VILLAGE OF LIBERTYVILLE ET AL



Name of Assigned Judge Virginia M. Kendall Sitting Judge if Other or Magistrate Judge than Assigned Judge

CASE TITLE

DOCKET ENTRY TEXT

The Court denies Yachnin's Motion for Reconsideration.

O[ For further details see text below.] Docketing to mail notices.

STATEMENT

Plaintiff Cheryl Yachnin ("Yachnin") moves the Court pursuant to Rule 59(e) to reconsider its March 10, 2011 Order dismissing Counts I and III of her Complaint. For the following reasons, the Court denies Yachnin's Motion for Reconsideration.

I. Standard of Review

Federal Rule of Civil Procedure 59(e) serves the limited function of allowing courts to correct manifest errors of law or fact or consider newly discovered material evidence. See Oto v. Metro. Life Ins. Co., 224 F.3d 601, 606 (7th Cir. 2000) (manifest error is the wholesale disregard, misapplication, or failure to recognize controlling precedent). Rule 59(e), however, "does not provide a vehicle for a party to undo its own procedural failures, and it certainly does not allow a party to introduce new evidence or advance legal arguments that could and should have been presented to the district court prior to the judgment." Moro v. Shell Oil Co., 91 F.3d 872, 876 (7th Cir. 1996). Reconsideration is only appropriate when "the Court has patently misunderstood a party or has made a decision outside the adversarial issues presented to the Court by the parties or has made an error not of reasoning but of apprehension." Bank of Waunakee v. Rochester Cheese Sales, Inc., 906 F.2d 1185, 1191 (7th Cir. 1990) (internal quotations omitted). Whether to grant a Rule 59(e) motion "is entrusted to the sound judgment of the district court." Matter of Prince, 85 F.3d 314, 324 (7th Cir. 1996).

II. Discussion

The Court previously held that Yachnin failed to state a claim in Counts I and III of her Complaint, which alleged that the Village of Libertyville, Libertyville Police Chief Patrick Carey, Liberty Police Sergeant James Finn, and Lake County State's Attorney Michael Waller (together "Defendants") violated her constitutional rights when they pulled her over and held her in contempt pursuant to a No Refusal Weekend and maliciously prosecuted her. The Supreme Court of the United States has held that such sobriety checkpoints are constitutionally permissible as reasonable intrusions on an individual's constitutional rights, especially in light of the state's interest in preventing deaths and mutilations that result from drunk driving. See Mich. Dep't of State Police v. Sitz, 496 U.S. 444 (1990); see also United States v. Brock, 632 F.3d 999 (7th Cir. 2011) (mandatory eight-car-at-a-time sobriety checkpoint constitutionally permissible); United States v. Trevino, 60 F.3d 333 (7th Cir. 1995) (traffic safety check performed on all cars constitutionally permissible). The Court allowed Yachnin to pursue her claims in Count II, which alleged that the Defendants falsely arrested her.

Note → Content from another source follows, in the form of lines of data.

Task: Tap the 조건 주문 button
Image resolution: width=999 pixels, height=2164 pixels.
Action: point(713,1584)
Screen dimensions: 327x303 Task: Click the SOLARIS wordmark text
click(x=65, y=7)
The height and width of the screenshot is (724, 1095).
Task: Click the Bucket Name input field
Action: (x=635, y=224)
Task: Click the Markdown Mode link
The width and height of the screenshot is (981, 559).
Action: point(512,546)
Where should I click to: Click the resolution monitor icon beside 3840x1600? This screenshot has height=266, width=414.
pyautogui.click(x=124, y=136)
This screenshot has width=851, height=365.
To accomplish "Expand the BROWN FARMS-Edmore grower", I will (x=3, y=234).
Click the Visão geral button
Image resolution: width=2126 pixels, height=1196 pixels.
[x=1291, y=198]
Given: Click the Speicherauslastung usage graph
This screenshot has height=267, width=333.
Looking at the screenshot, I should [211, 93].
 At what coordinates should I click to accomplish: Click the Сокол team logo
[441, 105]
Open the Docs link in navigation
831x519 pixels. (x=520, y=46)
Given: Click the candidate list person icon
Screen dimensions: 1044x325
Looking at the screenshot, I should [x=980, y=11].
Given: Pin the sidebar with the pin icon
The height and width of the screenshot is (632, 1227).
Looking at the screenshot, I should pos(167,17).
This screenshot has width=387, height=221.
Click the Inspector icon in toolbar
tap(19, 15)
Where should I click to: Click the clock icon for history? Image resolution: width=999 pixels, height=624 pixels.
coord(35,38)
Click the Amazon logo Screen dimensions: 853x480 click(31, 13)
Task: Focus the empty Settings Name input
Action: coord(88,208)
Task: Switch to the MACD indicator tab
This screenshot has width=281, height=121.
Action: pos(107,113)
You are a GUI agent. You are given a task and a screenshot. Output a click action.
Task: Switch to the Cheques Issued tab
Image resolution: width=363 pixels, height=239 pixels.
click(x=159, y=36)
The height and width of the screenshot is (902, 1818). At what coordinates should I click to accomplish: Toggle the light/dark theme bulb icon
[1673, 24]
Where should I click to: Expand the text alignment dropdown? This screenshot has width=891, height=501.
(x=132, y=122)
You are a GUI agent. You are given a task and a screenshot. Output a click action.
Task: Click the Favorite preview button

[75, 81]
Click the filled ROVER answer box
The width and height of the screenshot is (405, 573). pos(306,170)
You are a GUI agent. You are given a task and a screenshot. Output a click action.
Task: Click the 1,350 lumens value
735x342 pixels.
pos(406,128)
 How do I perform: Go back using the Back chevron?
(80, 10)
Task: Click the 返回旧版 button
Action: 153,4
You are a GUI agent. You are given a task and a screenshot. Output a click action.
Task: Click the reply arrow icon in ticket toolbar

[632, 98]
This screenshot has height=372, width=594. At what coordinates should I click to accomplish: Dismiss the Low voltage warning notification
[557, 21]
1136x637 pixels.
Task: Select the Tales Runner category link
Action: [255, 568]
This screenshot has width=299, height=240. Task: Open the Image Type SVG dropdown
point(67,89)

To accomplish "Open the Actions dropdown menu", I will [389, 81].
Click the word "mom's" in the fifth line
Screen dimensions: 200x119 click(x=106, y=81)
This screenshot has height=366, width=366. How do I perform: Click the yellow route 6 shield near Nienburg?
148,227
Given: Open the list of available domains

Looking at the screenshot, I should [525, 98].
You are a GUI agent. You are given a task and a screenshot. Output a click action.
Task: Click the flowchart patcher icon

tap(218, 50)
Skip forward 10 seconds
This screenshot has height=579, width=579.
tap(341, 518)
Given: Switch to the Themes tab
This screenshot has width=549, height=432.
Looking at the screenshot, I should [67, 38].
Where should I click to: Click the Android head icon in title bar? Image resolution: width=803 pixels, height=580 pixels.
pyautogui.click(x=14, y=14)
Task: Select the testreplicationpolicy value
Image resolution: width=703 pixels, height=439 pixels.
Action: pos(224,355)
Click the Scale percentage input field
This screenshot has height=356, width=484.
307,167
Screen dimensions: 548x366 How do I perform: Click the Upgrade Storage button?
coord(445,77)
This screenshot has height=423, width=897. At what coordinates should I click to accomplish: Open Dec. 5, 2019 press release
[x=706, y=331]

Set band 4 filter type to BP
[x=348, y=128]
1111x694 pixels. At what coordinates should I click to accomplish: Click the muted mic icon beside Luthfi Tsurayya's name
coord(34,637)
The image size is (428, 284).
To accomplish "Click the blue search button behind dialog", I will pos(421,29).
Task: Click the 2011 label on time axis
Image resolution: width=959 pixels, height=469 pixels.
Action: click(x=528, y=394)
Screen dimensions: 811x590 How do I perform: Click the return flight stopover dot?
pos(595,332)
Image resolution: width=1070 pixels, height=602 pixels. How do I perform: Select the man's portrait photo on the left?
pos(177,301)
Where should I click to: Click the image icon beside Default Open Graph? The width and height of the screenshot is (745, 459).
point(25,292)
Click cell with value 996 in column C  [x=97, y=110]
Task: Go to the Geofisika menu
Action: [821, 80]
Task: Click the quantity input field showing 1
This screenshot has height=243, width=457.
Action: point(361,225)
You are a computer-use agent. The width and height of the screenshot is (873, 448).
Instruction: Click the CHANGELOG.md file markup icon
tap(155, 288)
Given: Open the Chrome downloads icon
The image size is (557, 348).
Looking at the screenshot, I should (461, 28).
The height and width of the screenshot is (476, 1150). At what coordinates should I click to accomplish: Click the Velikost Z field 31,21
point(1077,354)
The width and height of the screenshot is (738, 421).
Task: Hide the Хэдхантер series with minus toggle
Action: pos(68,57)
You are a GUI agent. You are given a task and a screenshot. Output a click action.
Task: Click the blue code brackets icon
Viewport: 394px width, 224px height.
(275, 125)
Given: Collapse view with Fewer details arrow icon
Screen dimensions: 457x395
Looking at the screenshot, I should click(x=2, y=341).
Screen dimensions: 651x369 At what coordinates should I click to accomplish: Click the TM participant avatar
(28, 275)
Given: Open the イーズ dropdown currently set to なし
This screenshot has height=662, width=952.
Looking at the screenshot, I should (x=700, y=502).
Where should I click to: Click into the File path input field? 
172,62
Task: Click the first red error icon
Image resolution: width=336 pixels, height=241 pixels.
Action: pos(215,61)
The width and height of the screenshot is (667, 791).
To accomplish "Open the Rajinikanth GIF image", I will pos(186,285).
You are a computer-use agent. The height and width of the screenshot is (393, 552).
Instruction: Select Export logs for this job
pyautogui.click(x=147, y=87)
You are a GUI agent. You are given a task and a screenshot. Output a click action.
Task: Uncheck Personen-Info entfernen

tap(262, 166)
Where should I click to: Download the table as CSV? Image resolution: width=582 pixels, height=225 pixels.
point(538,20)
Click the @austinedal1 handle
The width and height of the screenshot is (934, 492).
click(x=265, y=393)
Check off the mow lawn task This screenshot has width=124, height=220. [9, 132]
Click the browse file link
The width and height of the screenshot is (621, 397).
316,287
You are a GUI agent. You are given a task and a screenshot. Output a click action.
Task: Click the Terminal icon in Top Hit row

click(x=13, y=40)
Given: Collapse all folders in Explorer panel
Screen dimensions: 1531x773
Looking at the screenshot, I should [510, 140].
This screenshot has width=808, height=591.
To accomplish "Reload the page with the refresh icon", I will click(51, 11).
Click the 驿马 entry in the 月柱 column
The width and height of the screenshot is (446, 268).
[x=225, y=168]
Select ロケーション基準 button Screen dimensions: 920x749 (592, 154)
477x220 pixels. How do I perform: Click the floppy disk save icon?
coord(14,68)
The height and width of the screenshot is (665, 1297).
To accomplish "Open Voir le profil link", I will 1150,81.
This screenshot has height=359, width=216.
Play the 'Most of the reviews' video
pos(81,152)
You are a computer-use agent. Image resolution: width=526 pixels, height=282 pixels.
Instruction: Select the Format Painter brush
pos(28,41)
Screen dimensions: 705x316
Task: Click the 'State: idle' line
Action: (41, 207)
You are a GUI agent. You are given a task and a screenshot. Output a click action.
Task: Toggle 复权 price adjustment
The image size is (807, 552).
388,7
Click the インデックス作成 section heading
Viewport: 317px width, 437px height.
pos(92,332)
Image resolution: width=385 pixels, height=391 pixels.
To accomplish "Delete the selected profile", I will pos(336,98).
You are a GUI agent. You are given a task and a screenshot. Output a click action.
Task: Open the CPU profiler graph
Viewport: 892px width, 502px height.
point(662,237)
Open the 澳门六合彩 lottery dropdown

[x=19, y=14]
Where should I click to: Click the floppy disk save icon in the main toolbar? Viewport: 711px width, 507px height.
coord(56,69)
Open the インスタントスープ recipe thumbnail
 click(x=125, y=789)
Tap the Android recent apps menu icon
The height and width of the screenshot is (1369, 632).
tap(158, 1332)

Here, Yachnin does not seek to reinstate Counts I or III but instead directs her Motion for Reconsideration "at the Court's limitation of Count II to only a claim for false arrest." (Doc. 53 at 1.) Yachnin now seeks to pursue "claims for violations of her rights to Due Process, Equal Protection and Liberty under Count II, because the Defendants had no authority to adopt a No Refusal Weekend." (Id.) Yachnin also alleges, for the first time, that Libertyville was unable to enact a No Refusal Weekend because it is a non-home-rule municipality.

A. Constitutional Claims

As an initial matter, the due process and equal protection claims that Yachnin seeks to add to Count II are not cognizable under the false arrest claim that she alleged in her Complaint, which stated only that the Defendants "lacked probable cause to arrest" her in violation of 42 U.S.C. § 1983. (Compl. ¶ 70.) Therefore, Yachnin's Motion for Reconsideration improperly attempts to expand the reach of Count II to include additional constitutional violations. See Bally Export Corp. v. Balicar, Ltd., 804 F.2d 398, 404 (7th Cir. 1986) ("...a motion for reconsideration is an improper vehicle to introduce evidence previously available or to tender new legal theories."). Moreover, these additional constitutional violations-of due process and equal protection-were already presented to the Court in Count I of the Complaint and the Court considered and rejected them in its March 10th Order. ...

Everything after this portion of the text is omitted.